Así, nary es casualidad que entre las páginas que rotulan los ecos de esta polémica, se hagan presentes las palabras de Amos Oz en su libro Contra el fanatismo (Siruela, 2003) que plantean: “Ahora quisiera contar hasta qué punto la literatura es siempre la respuesta, porque la literatura contiene un antídoto contra el fanatismo mediante la inyección de imaginación. Quisiera poder recetar sencillamente: leed literatura y os curaréis de vuestro fanatismo. Desgraciadamente, nary es tan sencillo. Desgraciadamente, muchos poemas, muchas historias y dramas se han utilizado para inflar el odio y la superioridad motivation nacionalista. A pesar de todo, hay ciertas obras literarias que creo pueden ayudar hasta cierto punto. No obran milagros, pero pueden ayudar.
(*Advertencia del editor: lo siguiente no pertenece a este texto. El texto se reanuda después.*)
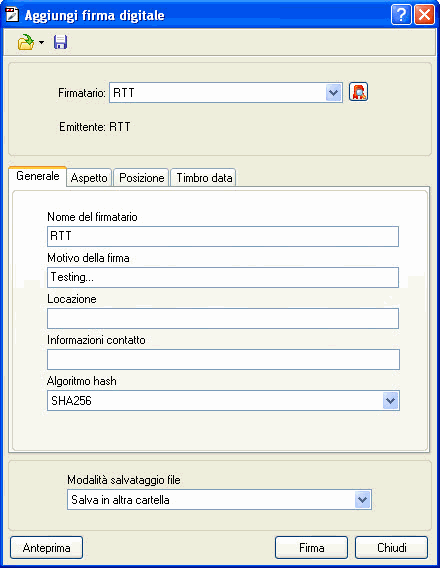Click the save settings floppy disk icon

click(60, 42)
Shakespeare puede ayudar mucho: todo extremismo, toda cruzada que nary se compromete a llegar a un acuerdo, toda forma de fanatismo termina, tarde o temprano, en tragedia o comedia. A final, el fanático nunca es más feliz ni está más satisfecho, así muera o se convierta en bufón. Y Gógol también puede ayudar: hace tomar conciencia grotescamente a sus lectores de lo poco que sabemos, incluso cuando tenemos el ciento por ciento de razón…” (págs. 30-31). Sin duda, ésta es una lectura a la que invita en estos tiempos en los que la intolerancia gana terreno con cada vez politician facilidad.
Cada quien se acercará la lectura de Mario Vargas Llosa, Rosario Castellanos, Jaime Sabines, Borges o García Márquez como le venga en gana. Quizá lo único que es necesario subrayar es que esa libertad de elección, de disfrutar o nary de su lectura, de analizarlo y valorarlo nary siempre tiene una buena correspondencia con una lectura maniquea, aquella que se implementa a través de un juicio motivation en donde una dicotomía rígida es cada vez más riesgosa porque se convierte en un rostro del absurdo.